The reason why you want to leave the proposed changes is you want to start seeing okay, how will this impact us? You want to make sure that you're synthesizing the information as you read it. And sympathizing means is as you read a guideline change within that federal register, think in your mind how would that impact us, what changes would we need to implement, what are the potential outcomes of this.
So you want to make sure that you completely understand not just the rule but how it would work in your system from the point of service or even the point of registration to the point of accounts receivable management.
So think through it at a deeper level than just reading the medical billing guideline for your own benefit. Really try to think through the entire impact of it.
Medical Billing Training Tip: Now, if you need to make changes based on the federal register, do not physically make changes on the proposed rule. Wait for the final rule. History tells us that not everything that’s in the proposed rule necessarily ends up in the final rule. So we don’t want to waste any time implementing changes that may or may not be necessary.
You certainly might have to put them on queue and be ready for the change but don’t activate them. Just do that based on the final changes or final rule or else, you're going to be spending a lot of time trying to retract what you've already done.
So you want to test prior to making any changes in your Chargemaster. If you update a Chargemaster line item, run some dummy claims through. Check the charge slip system. Make sure from beginning to end, it works. Instead of having to change, you may create problems elsewhere.
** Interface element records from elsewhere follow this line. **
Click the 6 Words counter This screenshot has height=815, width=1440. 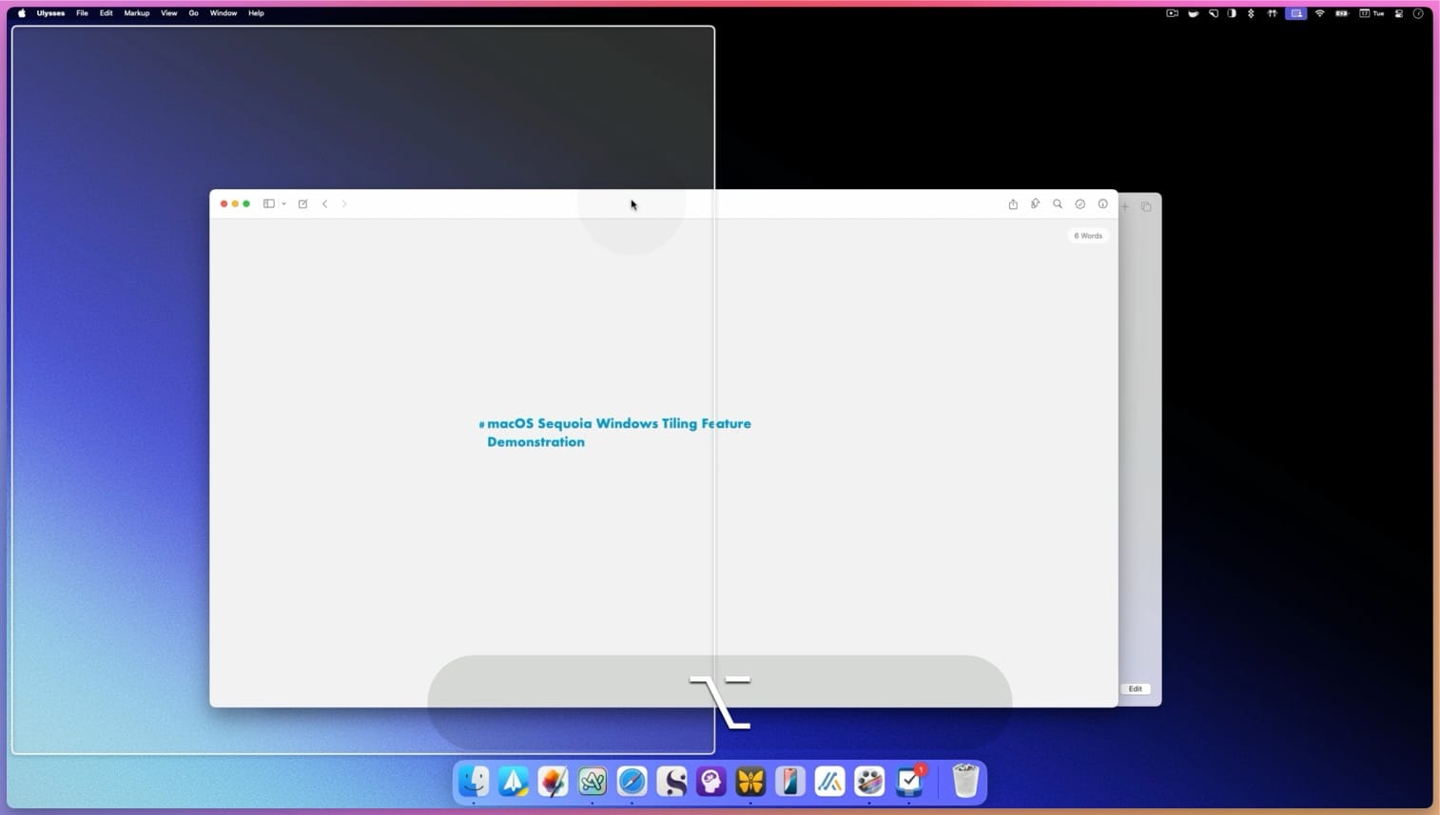[1087, 235]
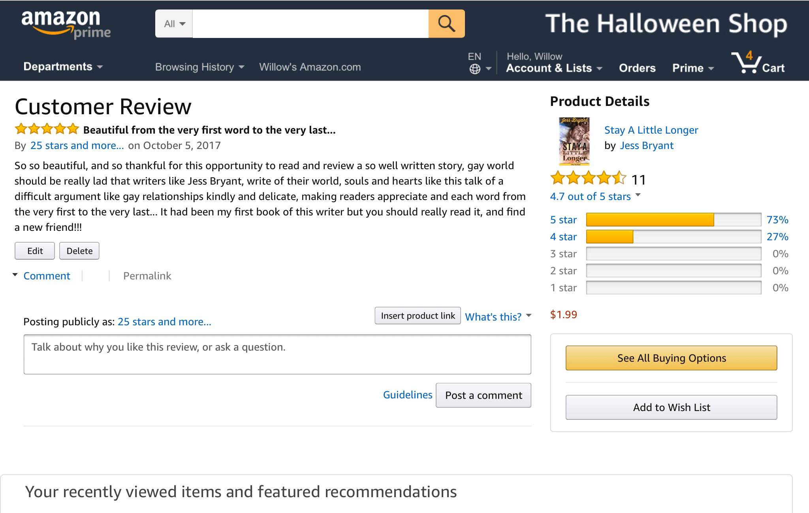Click the Amazon Prime logo
The width and height of the screenshot is (809, 513).
pos(66,25)
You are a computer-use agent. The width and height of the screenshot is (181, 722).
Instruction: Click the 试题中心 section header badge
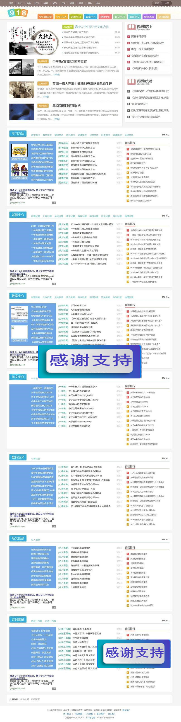pyautogui.click(x=18, y=215)
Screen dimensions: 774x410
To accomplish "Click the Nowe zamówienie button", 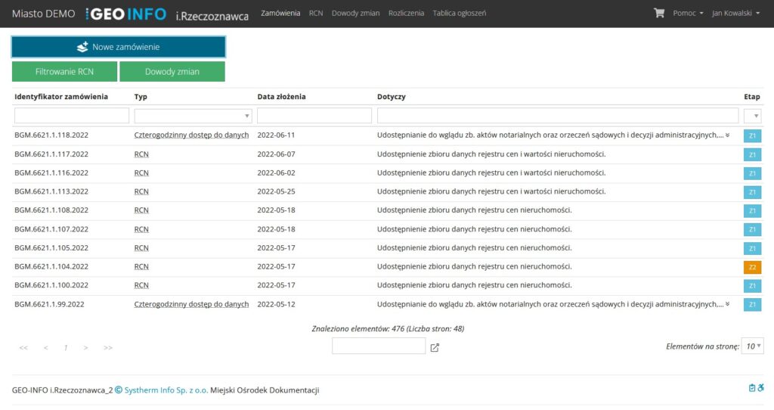I will click(119, 47).
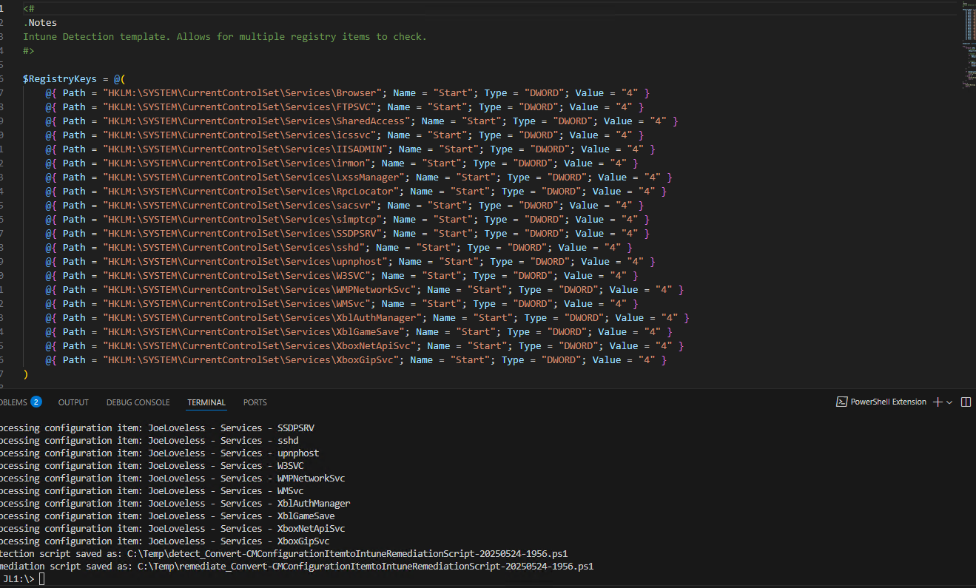This screenshot has height=588, width=976.
Task: Open the remediate script file path link
Action: coord(363,566)
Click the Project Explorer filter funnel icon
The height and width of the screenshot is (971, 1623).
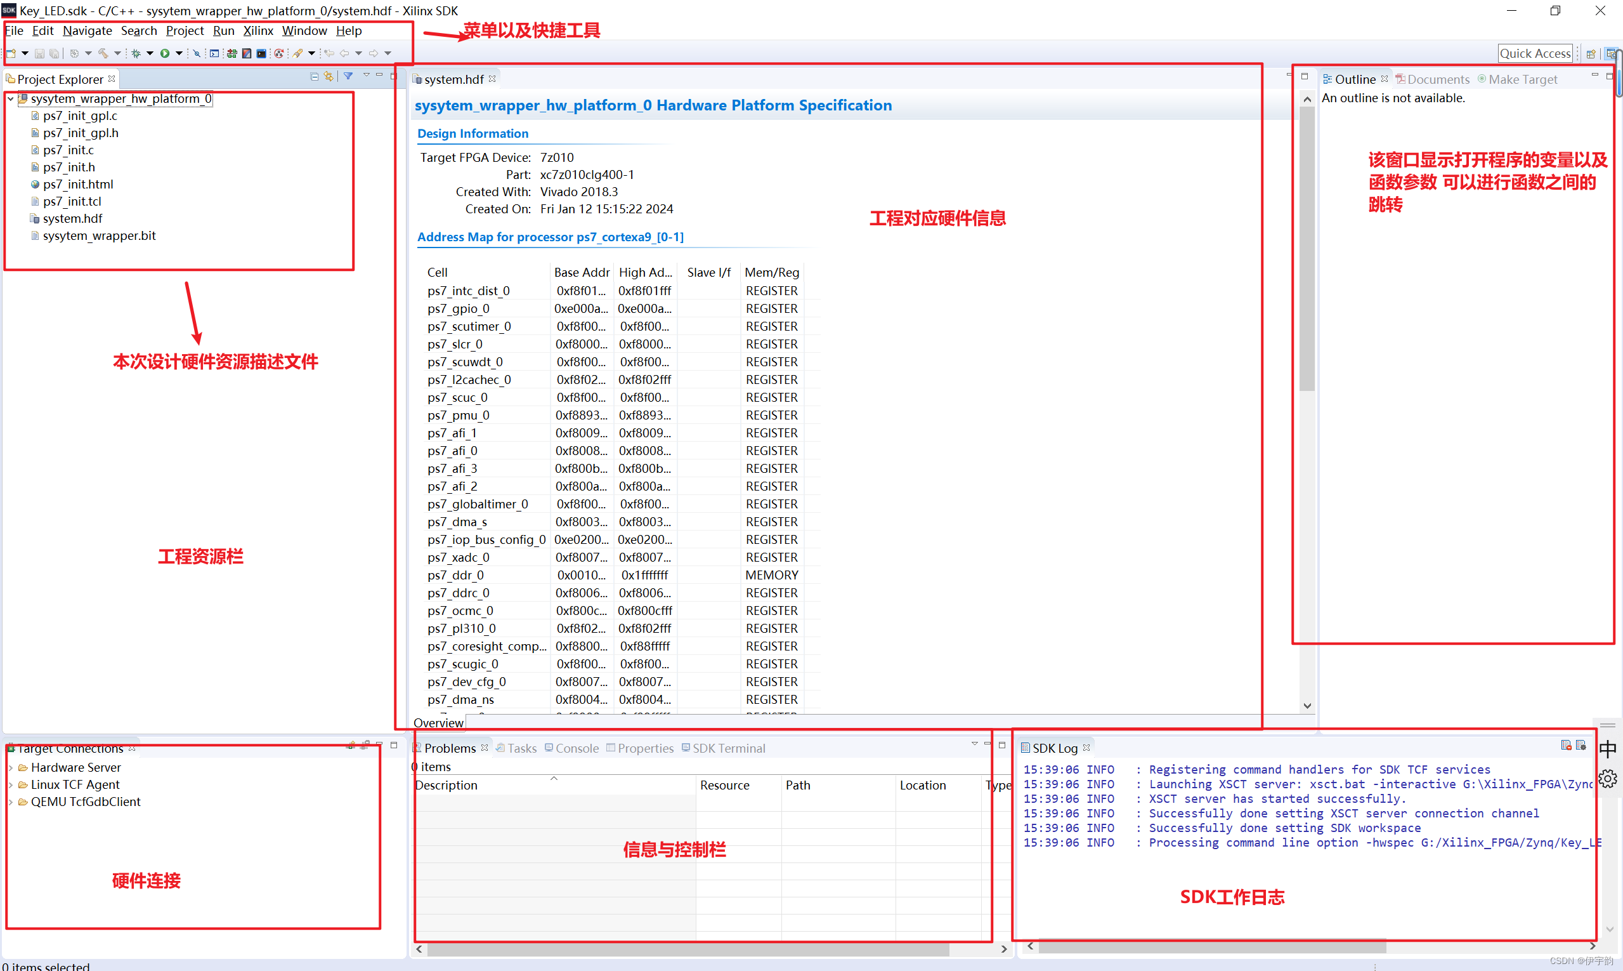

Make sure it's clean and it works well. And that's why test through the entire revenue cycle. There's pieces of it that makes sense. If you make a change to the Chargemaster and let's say that it's in the laboratory section, well it's not just the Chargemaster just that feedback to the automated paper charging system that lab uses.
Well maybe you say yes, that's part of the medical billing process. When change is made to the Chargemaster, a change is automatically made change as appropriate to the charge slip. That's great. Are there any education needs necessary at that point? In other words, do you need to go to lab and see who the charging person is and make sure that they understand the change that they're aware of it and they know how to use it.
Do you alert anyone downstream? Perhaps that accounts receivable management that we made this change so, you know, there's a different expectation from a claims processing perspective. Just make sure that you make it clean and make it fully integrated.